The lines you need are those holding the word "Given"; pull them from the material.

DATA SECTION Start Marker

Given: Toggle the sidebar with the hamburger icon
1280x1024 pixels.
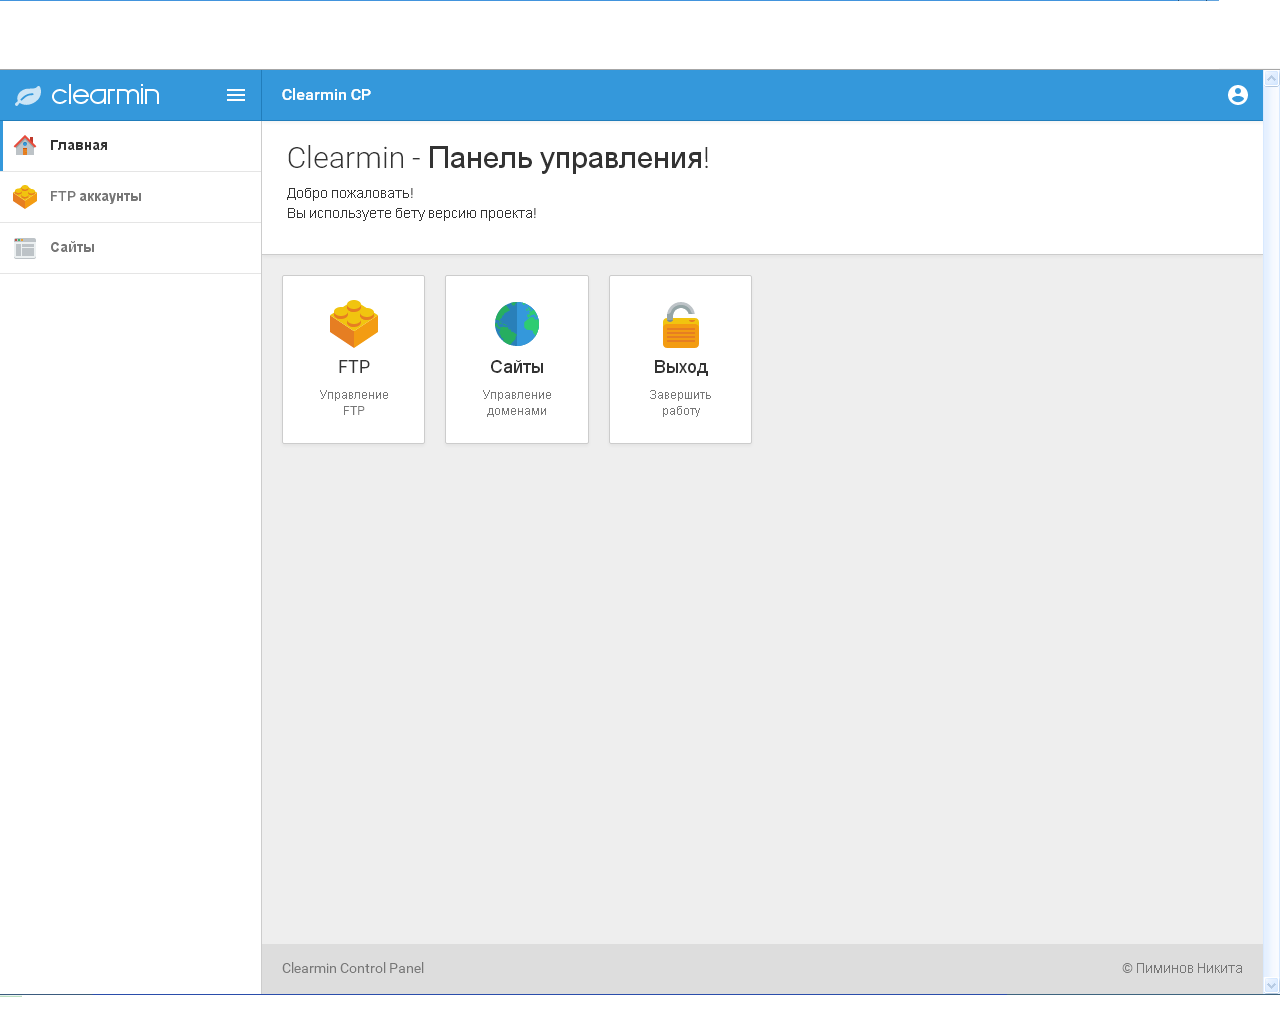Looking at the screenshot, I should click(236, 95).
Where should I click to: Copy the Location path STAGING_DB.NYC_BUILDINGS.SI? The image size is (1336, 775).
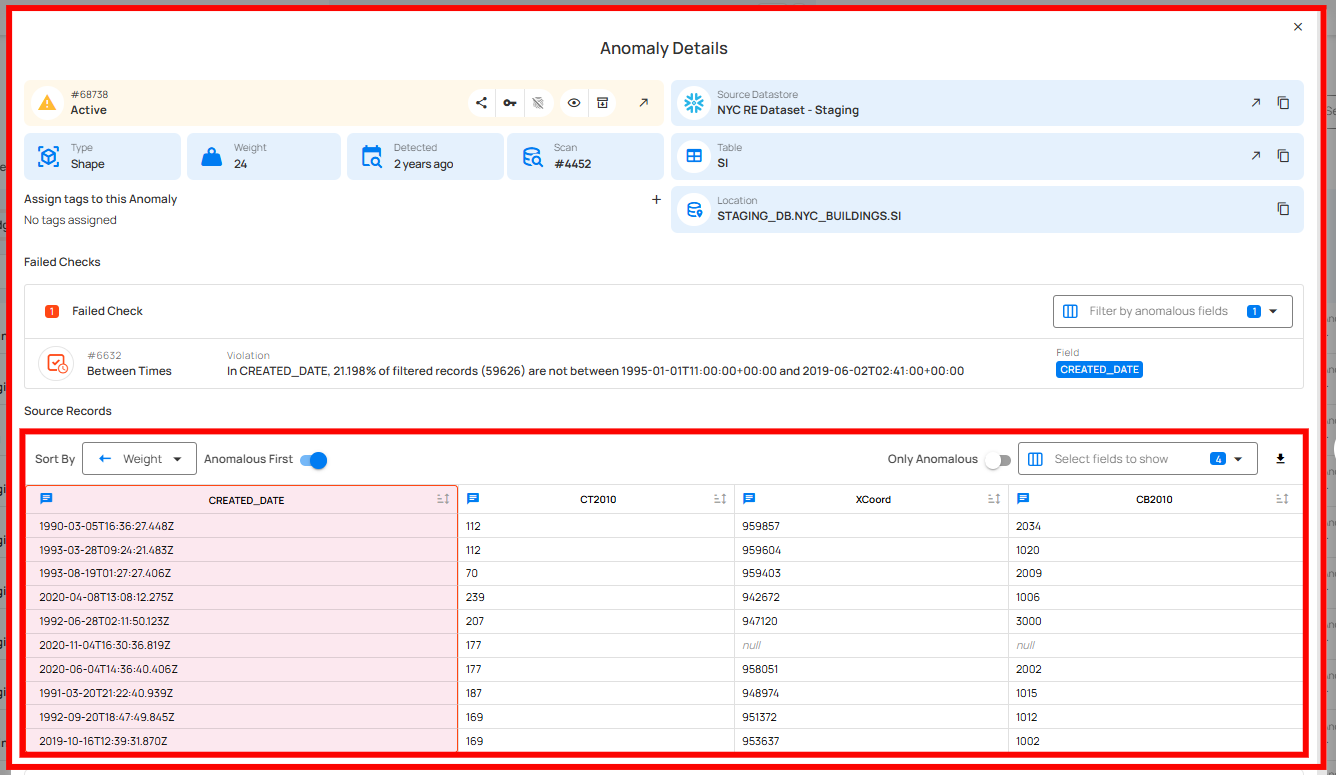tap(1283, 209)
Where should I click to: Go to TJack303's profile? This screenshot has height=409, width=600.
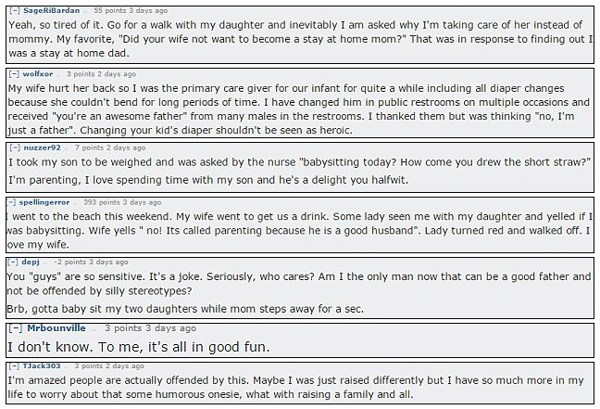(42, 366)
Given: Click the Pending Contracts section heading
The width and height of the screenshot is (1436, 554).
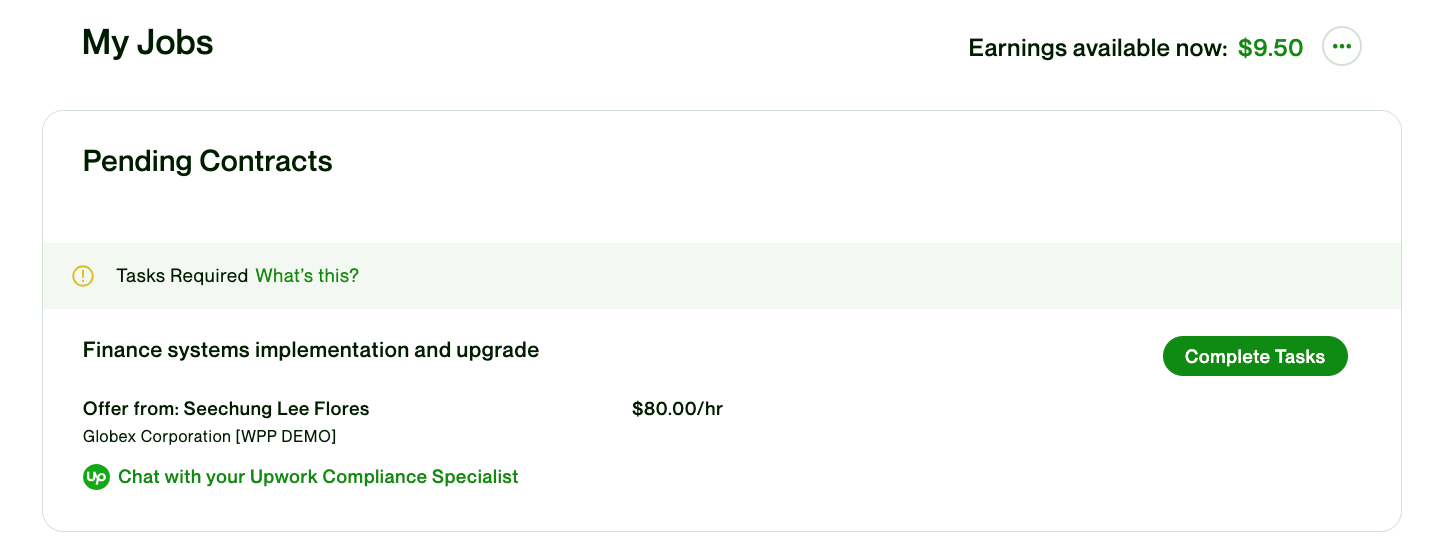Looking at the screenshot, I should pyautogui.click(x=207, y=161).
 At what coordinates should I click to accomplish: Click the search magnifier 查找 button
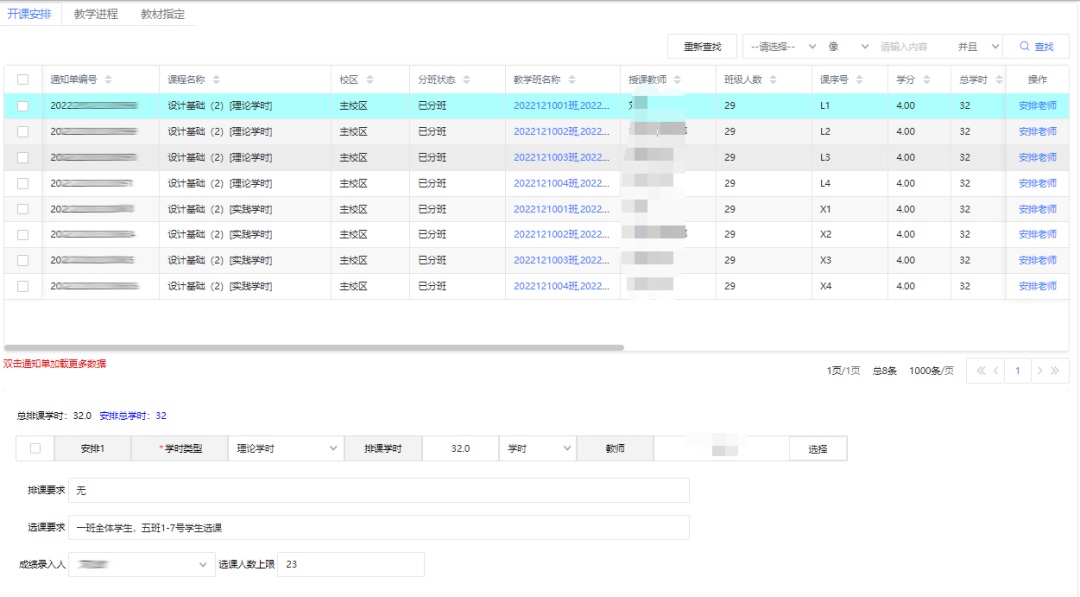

DATA SECTION End Marker

ANSWER:
Given: Toggle the sidebar with the hamburger icon
Given: Click the Pending Contracts section heading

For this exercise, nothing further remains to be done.